But government has another key role to play in supporting economic
transformation, and that is our role as regulator. Our regulatory
framework will affect our ability to attract investment, and it will
affect the confidence consumers must have if they are to buy and take full
advantage of e-economy products.
The most recent example of the power of regulation to affect the future
was before us today, as the CRTC
concluded hearings into voice-over-IP.
We need to protect intellectual capital and come to grips with the
impact instant copying and transmission has on the creators of knowledge
assets.
We need to ensure that our approach to regulating industry and markets
reinforces the development of an economy built on technological
leadership, a strong base of human capital and environmental
responsibility. We need to modernize the regulatory regime to produce the
least economic drag and disruption, while still protecting the health and
safety of Canadians and the environment.
This means government working with industry to eliminate uncertainty
and to allow orderly forward planning and investment by the private
sector. We must make clear, timely decisions on issues such as foreign
ownership. Governments must also work together to eliminate duplication
and regulatory conflict.
We continue to promote non-interventionary regulations. One example is
the new marketplace rules for protecting privacy through the Personal
Information Protection and Electronic Documents Act. The Act is based
on a voluntary code worked out between government, consumers and
industry.
We have also developed a Canadian Code of Practice for Consumer
Protection in Electronic Commerce, or the OCA Electronic Commerce
Guidelines. Here again, the intent is to protect consumers while
facilitating the e-economy marketplace in a non-intrusive way.

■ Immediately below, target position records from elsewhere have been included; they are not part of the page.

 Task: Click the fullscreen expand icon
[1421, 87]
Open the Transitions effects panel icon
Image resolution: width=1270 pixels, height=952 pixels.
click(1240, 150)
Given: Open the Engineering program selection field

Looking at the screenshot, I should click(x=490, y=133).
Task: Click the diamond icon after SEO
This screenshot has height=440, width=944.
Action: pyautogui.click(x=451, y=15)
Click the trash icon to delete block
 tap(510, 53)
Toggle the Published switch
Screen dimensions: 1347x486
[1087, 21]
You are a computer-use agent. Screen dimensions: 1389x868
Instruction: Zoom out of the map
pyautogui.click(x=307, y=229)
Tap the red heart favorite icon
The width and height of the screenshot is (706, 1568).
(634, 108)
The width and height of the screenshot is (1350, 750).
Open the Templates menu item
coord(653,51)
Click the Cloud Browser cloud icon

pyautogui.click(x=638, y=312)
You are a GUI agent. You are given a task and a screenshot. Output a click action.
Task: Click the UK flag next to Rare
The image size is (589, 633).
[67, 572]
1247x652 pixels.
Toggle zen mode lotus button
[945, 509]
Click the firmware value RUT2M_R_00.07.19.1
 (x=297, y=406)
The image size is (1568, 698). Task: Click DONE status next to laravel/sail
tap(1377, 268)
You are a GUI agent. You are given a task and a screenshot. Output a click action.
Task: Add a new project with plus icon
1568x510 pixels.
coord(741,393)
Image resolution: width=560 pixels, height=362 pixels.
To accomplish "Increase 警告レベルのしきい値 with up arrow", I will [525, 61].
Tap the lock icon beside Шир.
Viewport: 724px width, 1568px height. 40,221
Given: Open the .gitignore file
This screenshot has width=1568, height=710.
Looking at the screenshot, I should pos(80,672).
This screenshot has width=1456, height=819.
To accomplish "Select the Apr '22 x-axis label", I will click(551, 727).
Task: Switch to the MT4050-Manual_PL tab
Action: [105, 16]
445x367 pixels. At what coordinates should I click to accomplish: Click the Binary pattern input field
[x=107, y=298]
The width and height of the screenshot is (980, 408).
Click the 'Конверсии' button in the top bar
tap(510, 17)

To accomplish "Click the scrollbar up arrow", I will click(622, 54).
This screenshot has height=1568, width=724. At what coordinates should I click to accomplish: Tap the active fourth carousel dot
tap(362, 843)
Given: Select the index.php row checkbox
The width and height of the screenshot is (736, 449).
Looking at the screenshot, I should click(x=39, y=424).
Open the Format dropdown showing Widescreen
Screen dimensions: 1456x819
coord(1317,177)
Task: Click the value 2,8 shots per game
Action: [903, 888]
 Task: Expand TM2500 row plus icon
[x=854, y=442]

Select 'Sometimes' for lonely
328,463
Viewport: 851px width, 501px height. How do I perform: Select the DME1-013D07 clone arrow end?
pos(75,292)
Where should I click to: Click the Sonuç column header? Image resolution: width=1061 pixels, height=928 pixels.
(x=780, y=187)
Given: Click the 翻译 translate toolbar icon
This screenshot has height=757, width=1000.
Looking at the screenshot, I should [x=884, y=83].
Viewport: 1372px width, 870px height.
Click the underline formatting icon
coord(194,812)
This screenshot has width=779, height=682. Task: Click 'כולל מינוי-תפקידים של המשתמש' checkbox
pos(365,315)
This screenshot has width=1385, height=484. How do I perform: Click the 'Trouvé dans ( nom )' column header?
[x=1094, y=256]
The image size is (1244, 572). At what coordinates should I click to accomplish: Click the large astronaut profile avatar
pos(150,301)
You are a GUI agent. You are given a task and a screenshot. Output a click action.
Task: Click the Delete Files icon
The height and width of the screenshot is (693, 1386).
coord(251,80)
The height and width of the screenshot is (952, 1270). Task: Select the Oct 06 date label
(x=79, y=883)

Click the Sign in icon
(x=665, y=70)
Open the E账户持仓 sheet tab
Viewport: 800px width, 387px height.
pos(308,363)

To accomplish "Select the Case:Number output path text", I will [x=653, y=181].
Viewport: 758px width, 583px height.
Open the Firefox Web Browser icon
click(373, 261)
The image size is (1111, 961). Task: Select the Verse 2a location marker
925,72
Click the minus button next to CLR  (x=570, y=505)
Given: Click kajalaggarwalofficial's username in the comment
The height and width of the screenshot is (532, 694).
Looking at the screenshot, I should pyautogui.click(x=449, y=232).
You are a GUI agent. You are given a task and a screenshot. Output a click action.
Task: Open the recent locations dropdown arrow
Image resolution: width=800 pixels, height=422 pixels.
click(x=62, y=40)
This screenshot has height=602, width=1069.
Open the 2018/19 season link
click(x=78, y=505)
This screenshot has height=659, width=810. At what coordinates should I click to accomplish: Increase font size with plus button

The Code was endorsed last January by governments across Canada. It
addresses issues such as security, privacy and dispute resolution.
Another threat to the realization of e-economy potential is spam… the
cancer of the e-economy. A few years ago, spam was a mild irritant. Today,
it is a public nuisance, an impediment to business, an invasion of privacy
and a threat to our networked infrastructure.
So far, we have not found a silver bullet, and it is unlikely we will
find one decisive solution to spam. That’s why the government’s Spam Task
Force draws on expertise from all sectors. If we combine the right
legislation, the right enforcement, the right technology and the right
education programs, we may get spam under control. Frankly, we must
succeed or risk a backlash against the very tools that will drive our
future competitive success.
Regulatory improvements are going to have to reach well beyond Canada.
Better cooperation and coordination with regulators in other countries,
where the public policy imperative is essentially the same, is essential.
Bilateral, regional and multilateral trade agreements covering ICT goods and
services are deepening. As a country, we will continue to adhere to the
primary trade agreements under the World Trade Organization. The WTO is a powerful force for
establishing key principles that will guide our trading relationship with
all WTO member
states.
Recently, I have been saying that Canada needs to shockproof itself
competitively. We have to build a competitive edge, a margin of safety. We
have to be the best.
That is why we are engaged at Industry Canada in a strategic rethink.
We are asking ourselves where we want to see the Canadian economy
10 years from now, and what policy levers can be best applied to get
us there.
The focus must be on larger, more fundamental themes, where research
and innovation, unleashed in large part by the private sector, but
nurtured by good public policy, can lead to transformative change — much
of it unknown and unpredictable from where we sit today.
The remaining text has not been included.